INFORMATION SHOWN:

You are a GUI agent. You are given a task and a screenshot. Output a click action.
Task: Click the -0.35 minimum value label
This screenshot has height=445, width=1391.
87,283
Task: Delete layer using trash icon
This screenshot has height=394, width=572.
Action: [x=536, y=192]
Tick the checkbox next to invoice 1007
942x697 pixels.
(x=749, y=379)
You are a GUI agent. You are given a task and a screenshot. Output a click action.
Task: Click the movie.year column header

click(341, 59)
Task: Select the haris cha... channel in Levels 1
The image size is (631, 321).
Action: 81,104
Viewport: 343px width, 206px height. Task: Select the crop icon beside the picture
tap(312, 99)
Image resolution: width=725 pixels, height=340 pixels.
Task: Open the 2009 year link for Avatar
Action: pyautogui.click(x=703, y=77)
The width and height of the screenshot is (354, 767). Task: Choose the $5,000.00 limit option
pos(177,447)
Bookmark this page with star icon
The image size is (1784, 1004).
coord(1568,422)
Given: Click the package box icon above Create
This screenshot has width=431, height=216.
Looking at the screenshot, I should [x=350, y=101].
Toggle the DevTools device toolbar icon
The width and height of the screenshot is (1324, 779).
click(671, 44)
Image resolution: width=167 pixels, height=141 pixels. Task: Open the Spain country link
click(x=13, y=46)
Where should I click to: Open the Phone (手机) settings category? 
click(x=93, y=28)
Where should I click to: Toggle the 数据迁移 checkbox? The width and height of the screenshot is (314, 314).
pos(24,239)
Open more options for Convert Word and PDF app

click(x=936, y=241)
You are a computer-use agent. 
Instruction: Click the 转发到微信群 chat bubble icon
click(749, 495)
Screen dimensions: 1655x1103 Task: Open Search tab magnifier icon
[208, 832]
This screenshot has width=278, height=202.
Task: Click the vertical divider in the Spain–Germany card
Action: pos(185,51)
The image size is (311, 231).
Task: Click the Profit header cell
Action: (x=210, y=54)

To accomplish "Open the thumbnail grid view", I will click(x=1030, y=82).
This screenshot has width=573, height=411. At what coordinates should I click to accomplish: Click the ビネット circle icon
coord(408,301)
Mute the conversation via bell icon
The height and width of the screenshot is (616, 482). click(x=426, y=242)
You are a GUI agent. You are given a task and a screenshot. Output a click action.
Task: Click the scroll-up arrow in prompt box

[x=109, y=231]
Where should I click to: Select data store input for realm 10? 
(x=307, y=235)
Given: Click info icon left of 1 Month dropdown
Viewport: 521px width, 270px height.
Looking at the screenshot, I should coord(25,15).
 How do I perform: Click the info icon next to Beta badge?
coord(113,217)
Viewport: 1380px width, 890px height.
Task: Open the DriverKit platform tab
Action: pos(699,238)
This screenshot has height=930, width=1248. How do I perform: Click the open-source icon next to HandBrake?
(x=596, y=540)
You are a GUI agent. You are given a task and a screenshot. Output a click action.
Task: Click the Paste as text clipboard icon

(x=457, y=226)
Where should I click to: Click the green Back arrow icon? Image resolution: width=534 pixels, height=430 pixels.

WHAT TO DO: Copy the records verbatim from the line containing "Mute the conversation via bell icon" through the final line of the records, including both of those lines.

THE SOLUTION:
Mute the conversation via bell icon
The height and width of the screenshot is (616, 482). click(x=426, y=242)
You are a GUI agent. You are given a task and a screenshot. Output a click action.
Task: Click the scroll-up arrow in prompt box

[x=109, y=231]
Where should I click to: Select data store input for realm 10? 
(x=307, y=235)
Given: Click info icon left of 1 Month dropdown
Viewport: 521px width, 270px height.
Looking at the screenshot, I should coord(25,15).
 How do I perform: Click the info icon next to Beta badge?
coord(113,217)
Viewport: 1380px width, 890px height.
Task: Open the DriverKit platform tab
Action: pos(699,238)
This screenshot has height=930, width=1248. How do I perform: Click the open-source icon next to HandBrake?
(x=596, y=540)
You are a GUI agent. You are given a task and a screenshot. Output a click action.
Task: Click the Paste as text clipboard icon

(x=457, y=226)
Where should I click to: Click the green Back arrow icon? Image resolution: width=534 pixels, height=430 pixels.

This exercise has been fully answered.